Google's parent is raising $80 billion in fresh equity. That's not a typo - and it's not the kind of move you usually see from a company sitting on more than $100 billion in cash.
A Rare Move From A Cash-Rich Company
Alphabet doesn't need the money - the company throws off tens of billions in free cash flow each year and ended last quarter with more cash than most countries' entire GDP.
So when a company like that decides to issue new stock - which shrinks each existing shareholder's piece of the pie - investors pay attention, because equity raises are usually a tool for businesses that can't borrow cheaply or don't have cash on hand.
Alphabet has both. That means this raise is about something else: scale.
We break down what moves like this actually mean for your portfolio in Market Briefs - five minutes a day, plus a free investing masterclass when you join.
Why Alphabet Needs The Cash
Building AI is wildly expensive, with training a single frontier model requiring tens of thousands of high-end chips, miles of cabling, warehouses of cooling equipment, and enormous amounts of power to run it all.
Alphabet has been spending hard to keep up with Microsoft, Meta, and Amazon, with CapEx - the money companies put into long-term assets like data centers and equipment - climbing sharply over the past two years.
Even $100 billion in cash only goes so far when you're trying to build the backbone for the next decade of computing, which is why the $80 billion raise gives Alphabet a war chest big enough to keep pace without draining the balance sheet.
What This Means For Shareholders
More shares outstanding means each existing share owns a slightly smaller piece of the company.
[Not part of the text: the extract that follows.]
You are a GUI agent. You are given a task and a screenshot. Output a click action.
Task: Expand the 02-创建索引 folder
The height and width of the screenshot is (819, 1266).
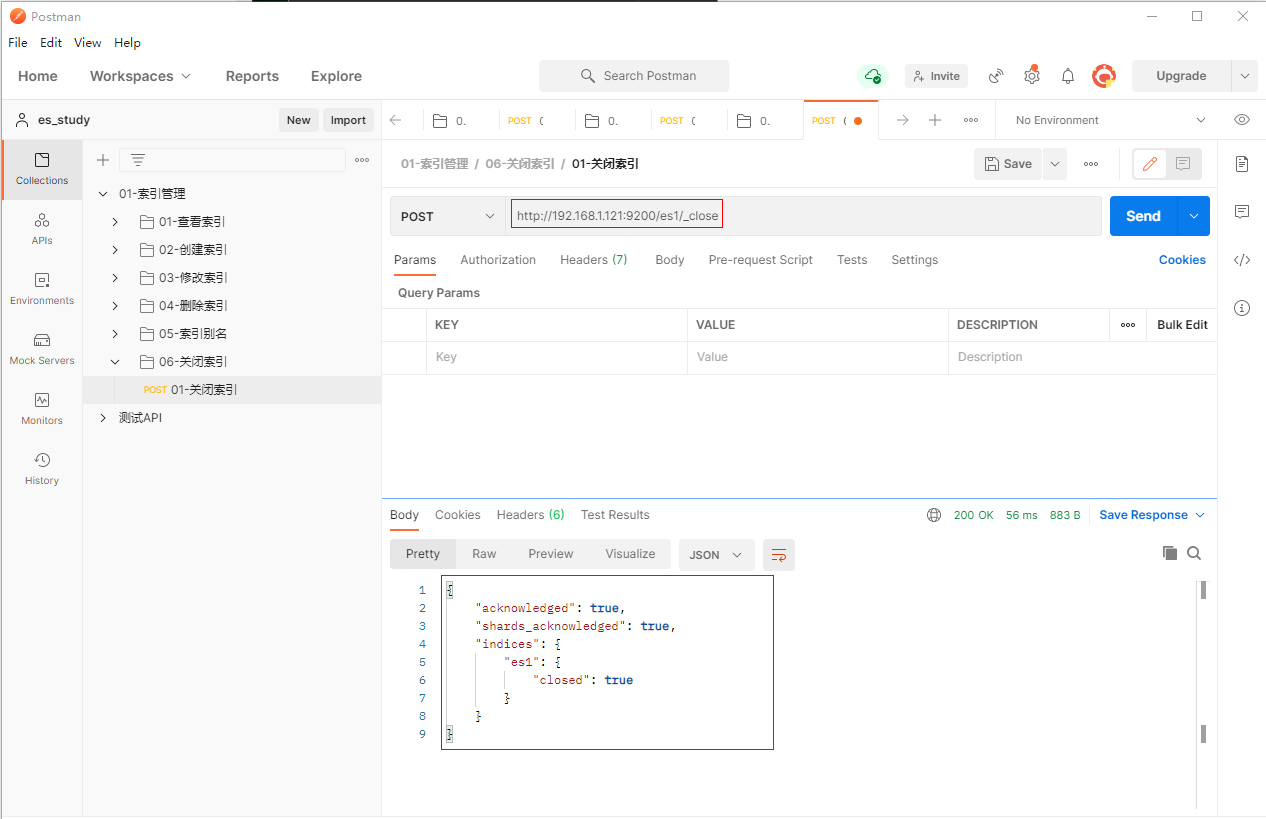coord(115,250)
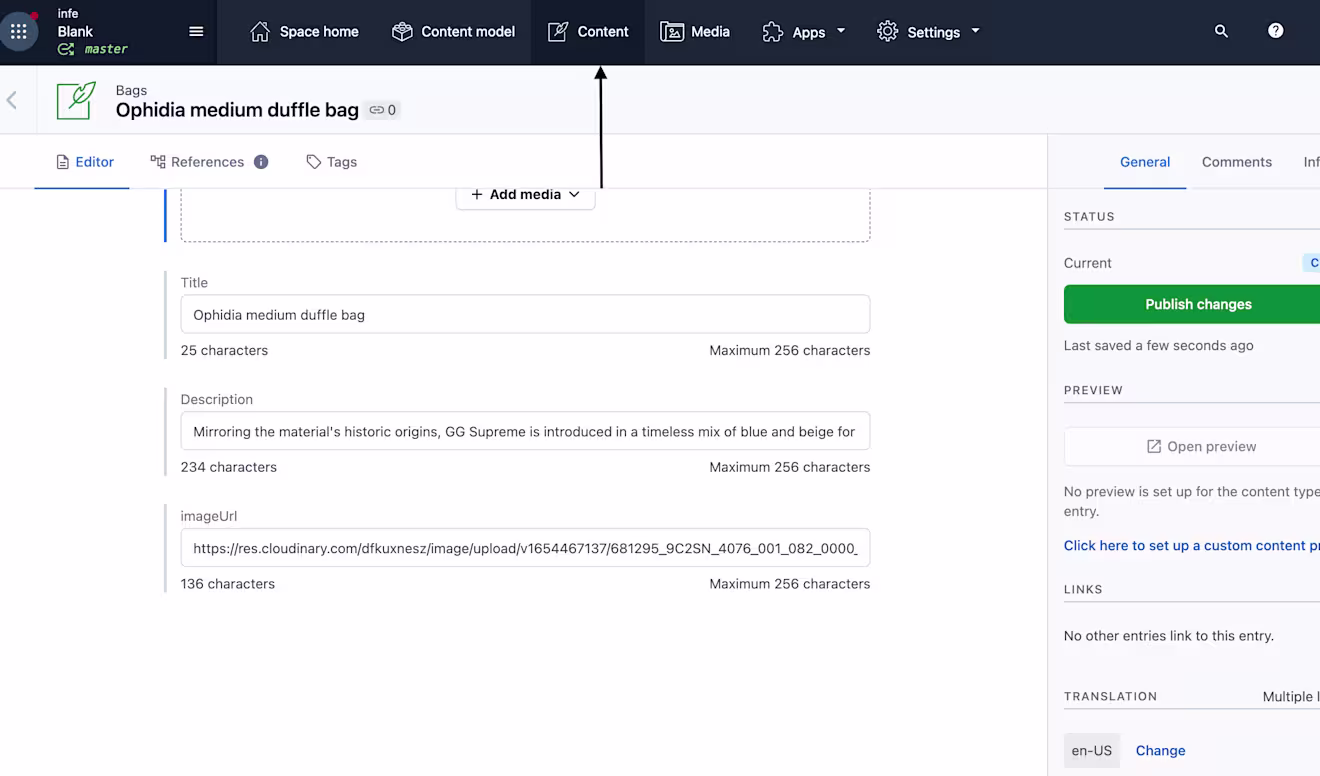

That's called dilution.
The trade-off: if the spending pays off, the bigger pie is worth more than the smaller slice. That's the bet Alphabet is asking shareholders to make.
It's the same bet every Big Tech CEO is asking investors to make right now. The difference is the size of the check.
What To Watch
Three things matter from here. How quickly Alphabet deploys the cash, whether AI revenue starts showing up in the income statement, and how Wall Street prices the dilution in the meantime.
The market has been forgiving on AI spending so far. $80 billion is a lot to forgive.